###############################################################################
### Scripts for the analysis of CPE combinatorial codes
###############################################################################

This package contains three scripts for the analysis of the CPE combinatorial codes
in a set of sequences  (in multi-fasta format).

FastaToTbl- converts the (multi)fasta format to tabular format. The tabular format contais one sequence record per line. The first field is the sequence identifier and the second field is sequence.


motifsearchTreeDecomposed - this script codes all the CPE motifs and verifies the their occurrence in a given set of sequences. As a result it ouputs the classification of each sequence according to the classes defined in the paper and the respective matched motifs.


These two files can be used in pipeline in the following way:

* USAGE: FastaToTbl (multi)fastafile | motifsearchTreeDecomposed.pl

The results can be redirected to an ouput file

* EX1: FastaToTbl input.fasta | motifsearchTreeDecomposed.pl > results.out


filterSeqsbySignal - if you want to recover again the sequences in fasta format for a specific class you can apply this script. It will return a multi-fasta file with all the sequences in fasta format.

Note: this script imports the module Bio::SeqIO so it requires the BioPerl package to be installed in your computer!

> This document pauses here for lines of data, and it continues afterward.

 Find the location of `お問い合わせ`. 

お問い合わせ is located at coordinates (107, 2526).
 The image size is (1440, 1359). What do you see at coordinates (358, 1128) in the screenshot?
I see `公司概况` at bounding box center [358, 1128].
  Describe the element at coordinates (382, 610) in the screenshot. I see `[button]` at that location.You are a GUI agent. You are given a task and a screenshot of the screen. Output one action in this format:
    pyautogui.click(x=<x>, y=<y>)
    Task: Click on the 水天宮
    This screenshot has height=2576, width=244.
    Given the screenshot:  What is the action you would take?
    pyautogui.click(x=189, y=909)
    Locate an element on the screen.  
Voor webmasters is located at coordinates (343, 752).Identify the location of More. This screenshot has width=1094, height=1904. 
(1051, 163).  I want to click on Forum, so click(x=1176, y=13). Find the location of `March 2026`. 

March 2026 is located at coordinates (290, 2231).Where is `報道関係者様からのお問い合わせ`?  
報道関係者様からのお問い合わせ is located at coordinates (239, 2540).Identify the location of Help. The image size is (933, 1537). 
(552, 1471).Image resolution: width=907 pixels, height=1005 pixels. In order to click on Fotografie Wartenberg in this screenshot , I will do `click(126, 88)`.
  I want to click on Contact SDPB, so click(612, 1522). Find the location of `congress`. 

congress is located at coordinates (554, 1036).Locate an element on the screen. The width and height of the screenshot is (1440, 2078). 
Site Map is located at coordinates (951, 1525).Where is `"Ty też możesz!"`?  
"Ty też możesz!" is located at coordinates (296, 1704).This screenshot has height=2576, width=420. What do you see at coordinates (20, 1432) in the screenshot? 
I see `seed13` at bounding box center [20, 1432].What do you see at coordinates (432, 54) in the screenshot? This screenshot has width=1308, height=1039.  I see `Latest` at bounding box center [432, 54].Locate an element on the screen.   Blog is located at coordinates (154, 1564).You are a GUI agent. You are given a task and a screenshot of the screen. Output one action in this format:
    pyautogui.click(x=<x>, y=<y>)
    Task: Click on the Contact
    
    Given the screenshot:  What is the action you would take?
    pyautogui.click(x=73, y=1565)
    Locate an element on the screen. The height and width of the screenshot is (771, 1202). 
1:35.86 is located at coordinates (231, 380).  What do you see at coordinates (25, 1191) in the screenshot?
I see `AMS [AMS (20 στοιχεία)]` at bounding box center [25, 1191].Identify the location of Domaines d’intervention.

* USAGE: perl filterSeqsbySignal.pl filter_name results_file input_Sequence_file ouput_sequence_file

* EX2: perl filterSeqsbySignal-v0.pl 'activation_early_strong3_final' results.out input.fasta subset.fasta

This commnad will retrieve all the sequences found in the input.fasta (EX1) that contain the signal  'activation_early_strong3_final'. File results.out contain the classification accordind to EX1. subset.fasta contains the set of sequences that match this signal.


These scripts should run in any linux (with bioperl) without problems.
if you are using windows, then you can install Active Perl and use the ppm program (command line) to install bioperl.